By Jeremy Reed (Send Email)
Posted Mar 16, 2001


Everitt: To illustrate, I'll go back to one of the eureka moments that Ken and I had several months ago. We've been pretty big consumers and contributers to the Wiki movement, which on the surface is the unapologetic antithesis of librarianship. That is, Wiki really tries to say, "We'll lower the bar so far, you'll always jump over it."

At one point, though, I became concerned that we were building an alternative CMS with our WikiNG efforts, so Ken and I sat down and tried to plan ways to converge Wiki and CMF. We listed the things we liked about Wiki, what were the real innovations, and discussed ways to converge these innovations into the CMF.

We found out that one of the most attractive areas of Wiki was the way it assembled relationships and meaning from a corpus of slightly-structured information. For instance, Wikiwords (the automatic hyperlinks generated from CamelCase words) not only give a system for regular web hyperlinks, they also give a system for the reverse (what pages are pointed to by this page).

In fact, the Wikiword system is a self-generating glossary that distills out important concepts in a corpus. And in Zope, these Wikiwords could become objects themselves. That is, they could become content.

This applied equally to the "backlinks" idea (or lineage) that Ken added to our Wiki software. [Manheimer: A small correction - lineage is actually different than "backlinks", the latter are common to all wikis. Read on.] If you edit Page A and put in a Wikiword that leads to the creation of Page B, then you have a relationship: Page A -> Page B. If you then edit Page B to create Page C: Page A -> Page B -> Page C. The backlink information itself could become content, thanks to the relationships.

Manheimer: The idea is proposed here: zwiki.org/WikiStructuringIdeas. You can see it in action in the wikis on zope.org and on joyful.com, the home of zwiki. See dev.zope.org/Wikis/DevSite/Projects/WikiForNow/RegulatingYourPages for one interesting exploitation of lineage, and see its parent, WikiForNowDevelopments (linked in the header bar lineage display), for an overview of our wiki development features...

Everitt: Neither the Wikiword nor the lineage are part of the content. They exist in between the content.
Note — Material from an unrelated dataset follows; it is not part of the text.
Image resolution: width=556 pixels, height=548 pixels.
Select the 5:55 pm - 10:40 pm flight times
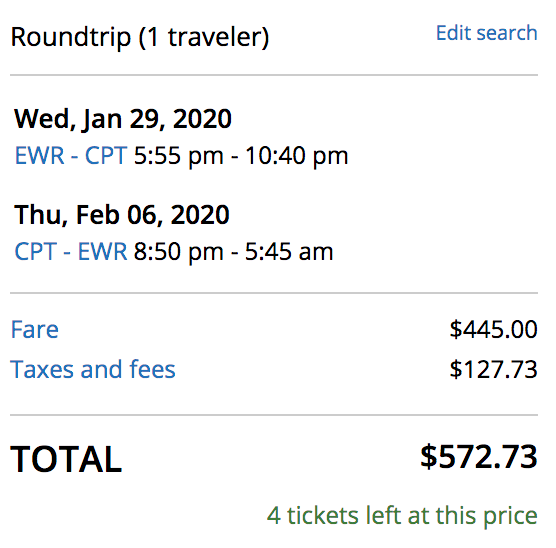tap(241, 156)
But they are as powerful as the content, and in fact, they can be treated with the some of the same services you would apply to content in a CMS.
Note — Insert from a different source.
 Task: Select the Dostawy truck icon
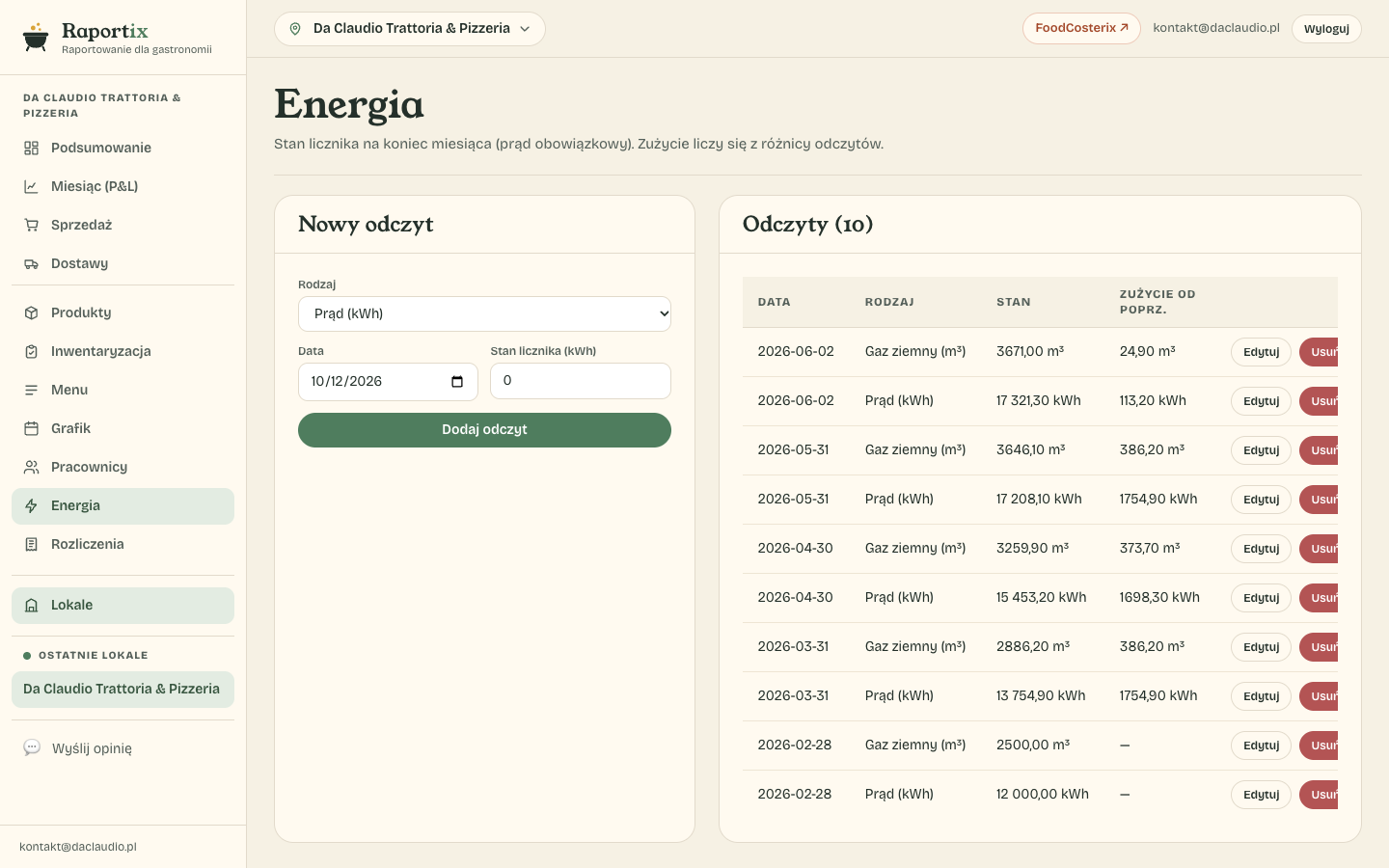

oss4lib: At Yale we used Wiki very successfully for documenting several project discussions, but we also experienced many of the common problems with wiki (e.g. who wrote what, how do you track changes, how do you preserve ideas, etc.). What are some other important improvements we should look for from the WikiForNow effort, and what else should we look for from WikiNG?
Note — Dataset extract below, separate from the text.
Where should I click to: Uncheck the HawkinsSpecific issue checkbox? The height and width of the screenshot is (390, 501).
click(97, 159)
Everitt: WikiForNow, thanks almost exclusively to Ken's perserverance, illustrates how a smarter system can address the common problems. Without, hopefully, throwing the baby out with the bathwater. Each of the three things that you mentioned are in WikiForNow.

However, they get there in WikiForNow by tapping into infrastructure that is shared amongst all content in Zope or in the CMF. For me, WikiNG is more about devolution rather than evolution. That is, take the zen of Wiki and the features of Wiki and make them pervasive beyond Wiki. That means that all content gains Wiki Zen.